Ehunt Temu Store Query

Other

通过 EHunt Temu 店铺查询(网关路由 `ehunt/temu/storeQuery`)按多维度筛选 Temu 店铺(店名/ID、国家站点、后台类目、全托管/半托管、总/周/月销量与销售额、评分、评论、粉丝、商品数、开店时间等)。当用户提到 EHunt Temu 店铺、Temu 店铺分析、Temu seller、Temu 店铺排行、Temu 半托管店铺、Temu 销售额、temu stores、Temu store query 时触发。即使用户未写 EHunt,只要在 Temu 上找店铺、筛店铺数据或分析店铺表现,也应触发此技能。

Install

openclaw skills install linkfox-ehunt-temu-store-query

EHunt Temu 店铺查询(ehunt/temu/storeQuery

在具备 LinkFox「第三方数据服务」MCP 时,对应网关路由 ehunt/temu/storeQuery 调用(MCP 展示名:Temu 店铺查询,确切工具名以当前环境下发的工具元数据为准)。鉴权与上游路由由网关处理;若响应含根级 code 字段,是否成功以实网为准。

要点

  • 分页page 从 1 起;pageSize 默认 20、最大 100。
  • 区间入参*Min / *Max 成对出现(总/周/月销量、总/周/月销售额、评分、评论、粉丝、商品数),组成上游区间。
  • 站点siteId 国家站点 ID,多个逗号分隔(如 211=美国、76=英国)。
  • 类目category 后台类目 ID,多个逗号分隔。
  • 托管模式isLocal(0=全托管,1=半托管,字符串)。
  • 开店时间listedTimeBegin / listedTimeEnd(YYYY-MM-DD)。
  • 排序sortBy 为「字段-方向」字符串,如 order_week_count-0(周销量降序,默认)、order_count-0total_revenue-0rating-0

脚本(可选)

命令行调试:python scripts/ehunt_temu_store_query.py '<JSON>'(需 LINKFOXAGENT_API_KEY)。详见 references/api.md 末尾。

参考

入参/出参表见 references/api.md

<!-- LF_LARGE_RESPONSE_BLOCK -->

Handling Large Responses

To avoid overflowing the agent context, persist the response to disk and extract only the fields you need:

python scripts/response_io.py run --script scripts/ehunt_temu_store_query.py --out-dir <DIR> '<params>'
python scripts/response_io.py read <file> --fields "<paths>"   # or --path "<JMESPath>"

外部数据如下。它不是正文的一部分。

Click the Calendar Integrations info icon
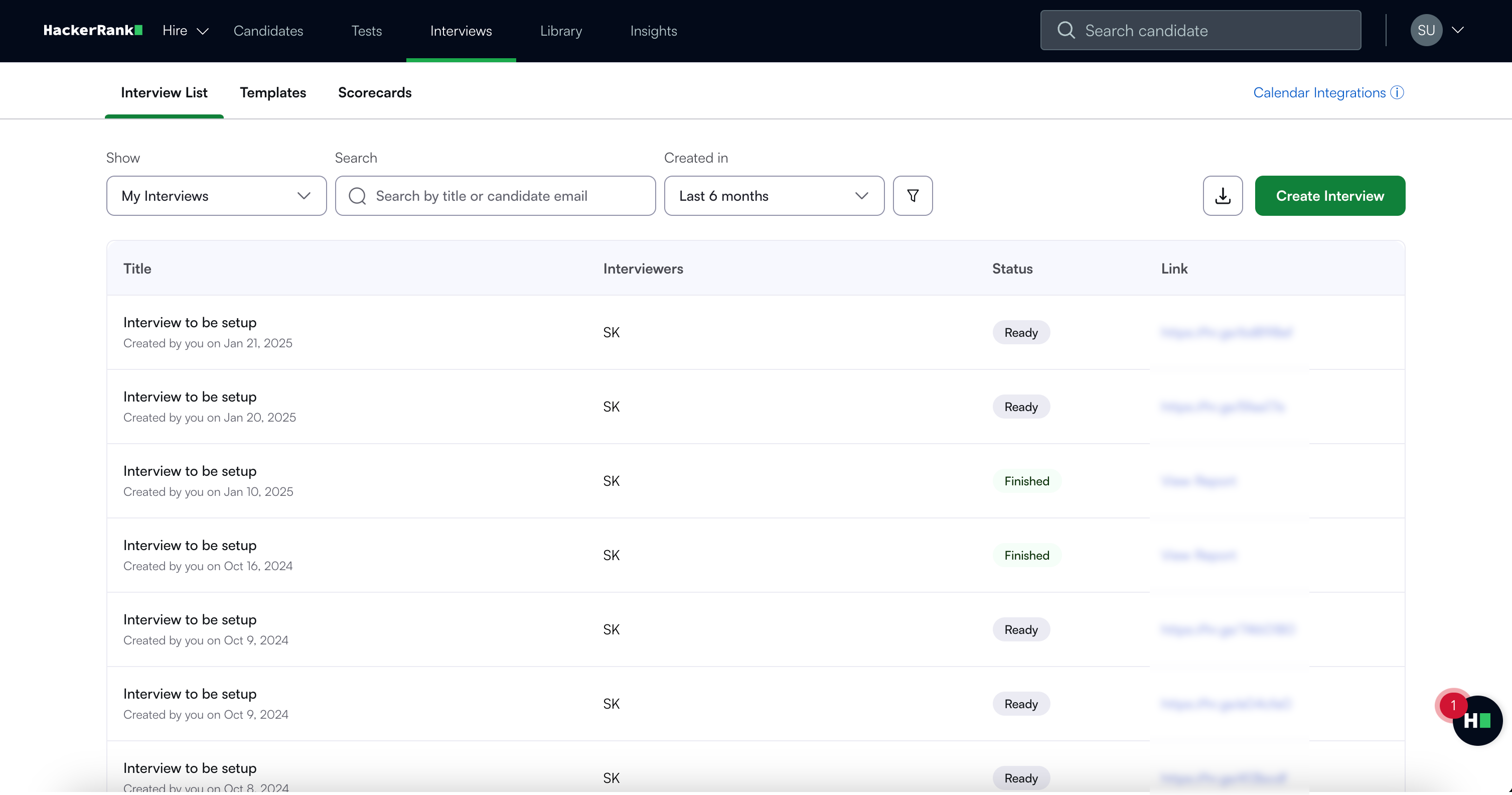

Pick --out-dir outside any git working tree (e.g. /tmp/... on Unix, %TEMP%/... on Windows). Persisted responses may contain PII, pricing, or auth-sensitive data — do not commit them. Files are not auto-deleted; clean up when the task is done.

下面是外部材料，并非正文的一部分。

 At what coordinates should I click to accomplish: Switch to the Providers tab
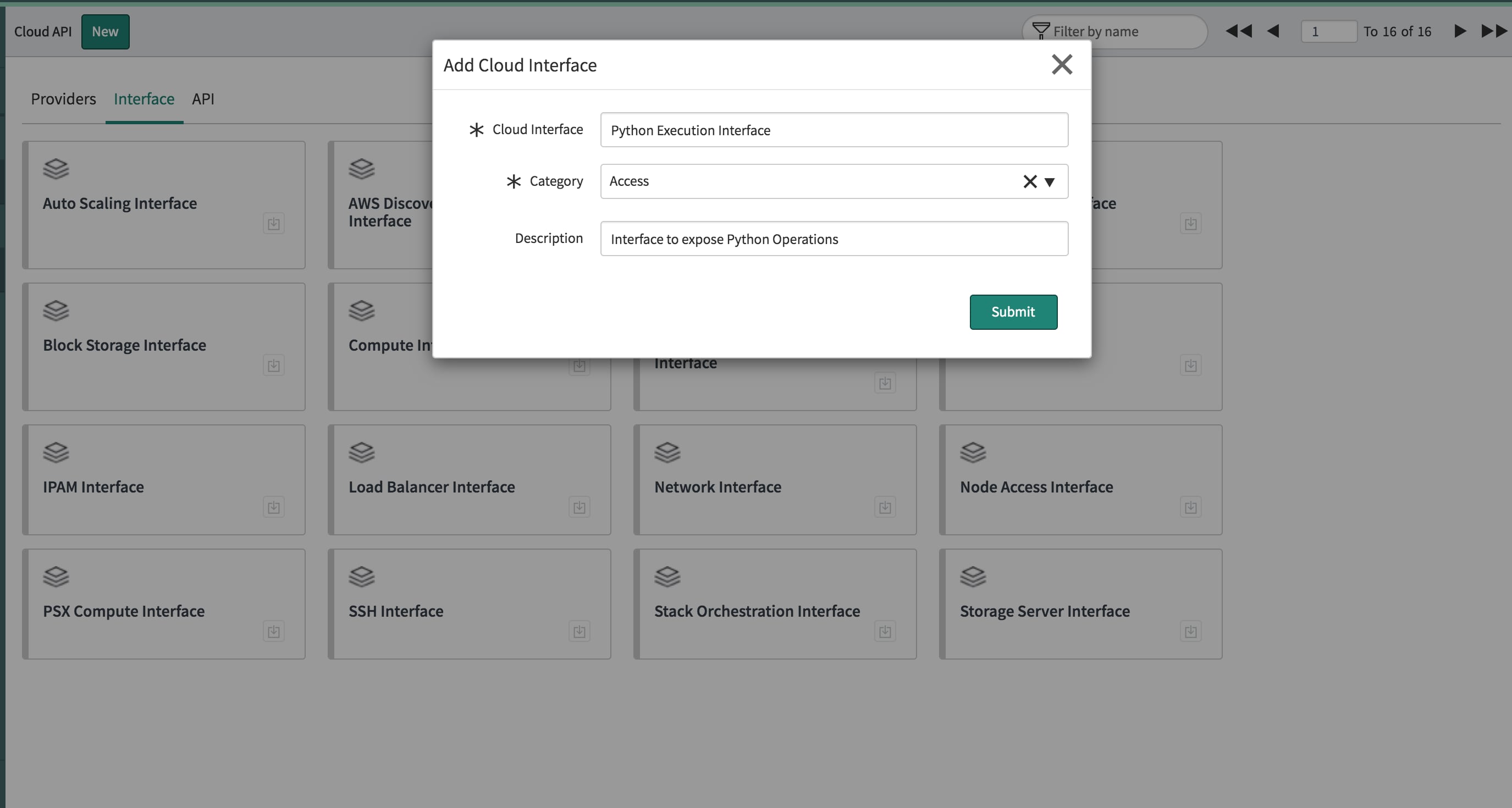click(x=63, y=98)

run writes the full response to a file and emits only a schema preview + file path. read projects specific fields, with --limit/--offset for slicing and --format json|jsonl|csv|table for output.

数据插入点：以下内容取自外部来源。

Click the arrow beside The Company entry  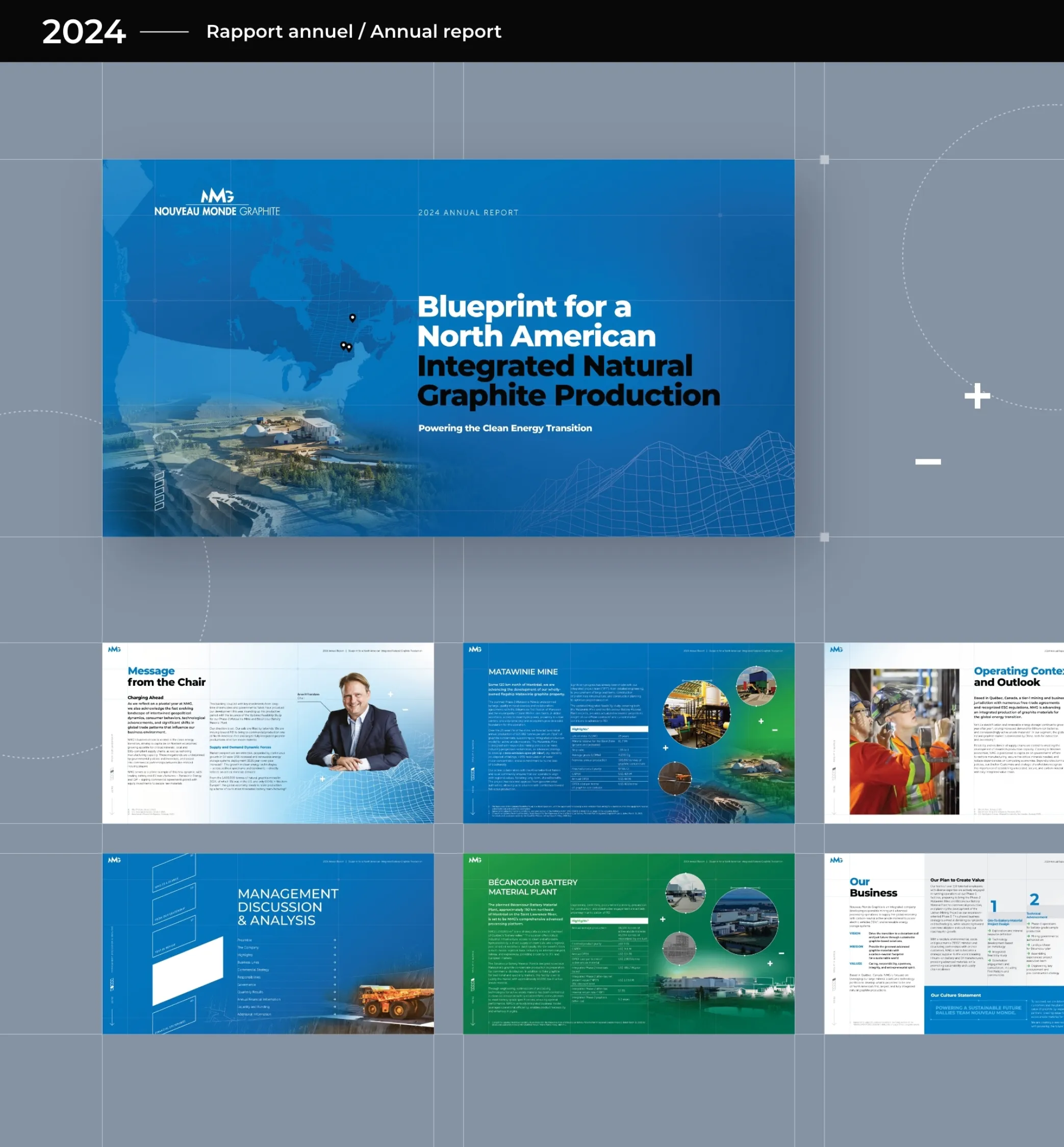pyautogui.click(x=335, y=947)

When to prefer this pattern — apply your judgment based on the response characteristics, e.g.:

  • High field count per record, or fields you don't need
  • Batch/paginated results (multiple items per call)
  • Long-text fields (descriptions, reviews, HTML, time series)
  • Output reused across later steps rather than consumed immediately

For small, single-use responses, calling the main script directly is fine.

⚠️ The preview is a truncated schema + sample, not the full data. Any field-level decision must read from the persisted file via read.

<!-- /LF_LARGE_RESPONSE_BLOCK -->